Both can grow to O(mn) in the worst case.

Test Cases

sol = Solution()

# Example 1
assert sol.cutOffTree([
    [1, 2, 3],
    [0, 0, 4],
    [7, 6, 5]
]) == 6  # standard reachable case

# Example 2
assert sol.cutOffTree([
    [1, 2, 3],
    [0, 0, 0],
    [7, 6, 5]
]) == -1  # unreachable trees

# Example 3
assert sol.cutOffTree([
    [2, 3, 4],
    [0, 0, 5],
    [8, 7, 6]
]) == 6  # starting cell already contains a tree

# Single cell containing a tree
assert sol.cutOffTree([
    [2]
]) == 0  # no movement needed

# Single reachable path
assert sol.cutOffTree([
    [1, 2, 0],
    [1, 3, 4]
]) == 4  # must navigate around obstacle

# Tree blocked immediately
assert sol.cutOffTree([
    [1, 0, 2]
]) == -1  # target cannot be reached

# Multiple trees in straight line
assert sol.cutOffTree([
    [1, 2, 3, 4, 5]
]) == 4  # simple linear traversal

# Large open grid
assert sol.cutOffTree([
    [1, 2, 3],
    [4, 5, 6],
    [7, 8, 9]
]) == 8  # many reachable trees

# Complex obstacle layout
assert sol.cutOffTree([
    [1, 2, 0],
    [0, 3, 4],
    [7, 6, 5]
]) == -1  # disconnected regions

# Minimal empty movement
assert sol.cutOffTree([
    [1, 2]
]) == 1  # one move only
Test Why
Standard reachable grid Validates normal BFS traversal
Fully blocked middle row Verifies unreachable detection
Starting cell is a tree Ensures zero distance handling
Single cell tree Tests smallest possible input
Narrow path around obstacles Validates shortest path computation
Immediately blocked target Tests impossible path detection
Straight line trees Verifies simple sequential traversal
Dense tree grid Stresses repeated BFS operations
Disconnected components Ensures algorithm stops correctly
One step movement Tests minimal nonzero distance

Edge Cases

Starting Position Contains a Tree

The starting cell (0,0) may itself contain a tree.
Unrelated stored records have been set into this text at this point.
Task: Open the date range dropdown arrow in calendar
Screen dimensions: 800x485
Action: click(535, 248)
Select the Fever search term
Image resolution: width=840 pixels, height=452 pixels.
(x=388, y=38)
This can easily cause bugs if the implementation assumes movement is always required before cutting the first tree.

The implementation handles this naturally because the BFS function immediately returns 0 when the start and target positions are the same.

Unreachable Trees

A tree may be isolated by obstacles. If BFS cannot reach the next target tree, the algorithm must terminate immediately with -1.
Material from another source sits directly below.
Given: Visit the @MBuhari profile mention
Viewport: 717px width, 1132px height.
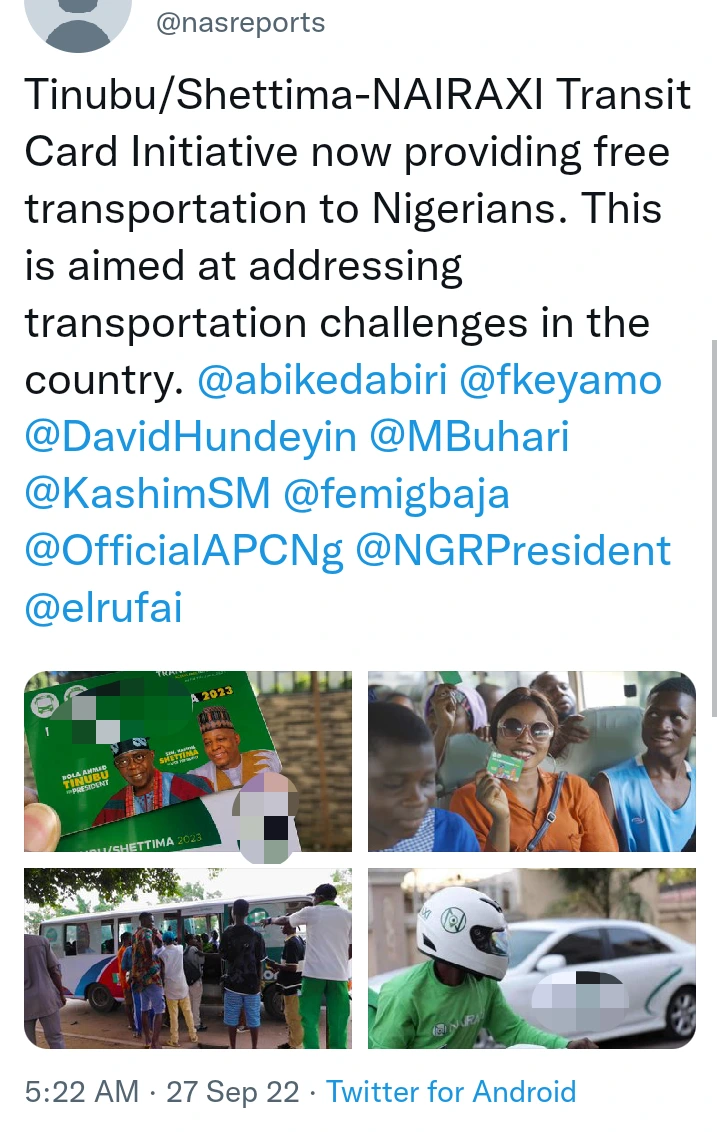Looking at the screenshot, I should [469, 437].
This is handled by allowing BFS to exhaust all reachable cells. If the queue becomes empty before reaching the target, the function returns -1, which propagates directly to the final result.

Walking Through Taller Trees

An easy misunderstanding is thinking taller trees block movement until they are cut. This is incorrect. Any nonzero cell is walkable, regardless of tree height.

The implementation correctly checks only:

forest[r][c] != 0

This allows traversal through uncut trees while still enforcing the required cutting order.

Large Number of Trees

In dense forests, nearly every cell may contain a tree. A poor implementation could become inefficient or use excessive memory.

The BFS approach remains efficient because each BFS explores at most the entire grid once, and the maximum grid size is only 50 x 50.